The Tar Sands Blockade began when TransCanada, the company constructing the southern leg of the Keystone XL pipeline, began seizing property from East Texans via eminent domain to connect the pipeline, which will transport tar sands oil from Canada to refineries in Houston and Port Arthur. Despite the fact that the pipeline hasn't yet been approved by the US Department of State,TransCanada and other operators have been busily cutting down swaths of forest, appropriating the land along the route as necessary, and when challenged by the small group of people protesting, responded with threatening measures and occasionally brute force.

When petitioning, lobbying, and public hearings failed to slow the construction of the pipeline, concerned citizens took to non-violent protests, risking arrest in order to demonstrate the will and demands of Texans concerned about the environment, about the nation's continuing dependence on dirty fuels, and the collaboration of government officials with the corporate interests. A group of protestors climbed into a stand constructed in a grove of pine trees and halted construction for weeks.

The movement began in June of 2012 with the formation of the Tar Sands Blockade, and the first lawsuit was filed in July.

As construction began in August, protestors began putting themselves on the line. Seven protestors were arrested in Livingston, Texas just before the Labor Day holiday. Even as a judge allowed TransCanada to seize a swath of farmland in Paris, Texas, more protestors chained themselves to construction equipment in rural Hopkins County.
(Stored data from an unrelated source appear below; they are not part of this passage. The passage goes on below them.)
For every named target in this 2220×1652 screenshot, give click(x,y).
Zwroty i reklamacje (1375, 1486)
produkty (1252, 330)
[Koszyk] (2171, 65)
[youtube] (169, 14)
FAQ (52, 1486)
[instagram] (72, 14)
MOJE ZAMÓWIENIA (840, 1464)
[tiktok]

The New York Times and the Washington Post picked up the story in October.

Along with the property owner, actress and activist Daryl Hannah was arrested as the two women physically blocked a piece of heavy equipment and its operator from clearing land for the pipeline. Even as the number of arrests climbed past thirty, the protests grew. A few days before the November election, Green Party presidential candidate Jill Stein was arrested at the construction site in Winnsboro. In Cherokee County, sheriff's deputies pepper-sprayed protesters. All of this occurred while the legal battle went back and forth -- in December, a judge granted, then vacated, his temporary restraining order on pipeline construction.

And the efforts to stop the pipeline continue today, even as its construction proceeds apace. On November 29, Bob Lindsey and prominent environmental activist Diane Wilson were arrested by Harris County sheriff's deputies outside Valero's refinery in the Manchester neighborhood of Houston, where the pipeline will terminate. They chained themselves to tanker trucks outside the gates, were promptly taken into custody, and continue a hunger strike to this day that adds the humiliating and disgusting conditions of Harris County's jail to the list of outrages.

With training and mobilization of additional protests and protestors scheduled for early January, 2013, there will be more to report on this action.

The Texas Progressive Alliance salutes those who have sacrificed so much of themselves to underscore the seriousness of America's fossil fuel addiction, and how the system of corporate and political corruption has come to manifest itself in the controversy surrounding the Keystone XL pipeline.

Runners-up for this year's Texan of the Year included the following...

-- The emerging scandal of the Texas cancer research organization, CPRIT;

-- The spectacular failure of Governor Rick Perry's presidential campaign;

-- Attorney General Greg Abbott's woeful losing record in court in his many lawsuits related to the federal government, including redistricting, voter ID, Obamacare, etc.;

-- Senator Wendy Davis of Fort Worth, who defied conventional wisdom and was re-elected to the Texas Senate despite the best efforts of Republicans to deny her;

-- The expansion of the Texas Congressional delegation to 36 as a result of the 2010 census and apportionment of extra seats based on population growth in the Lone Star State. New Texans in Washington DC include former Democratic state representatives Pete Gallego and Marc Veazey, but also -- and unfortunately -- ultraconservatives Randy Weber and Steve Stockman.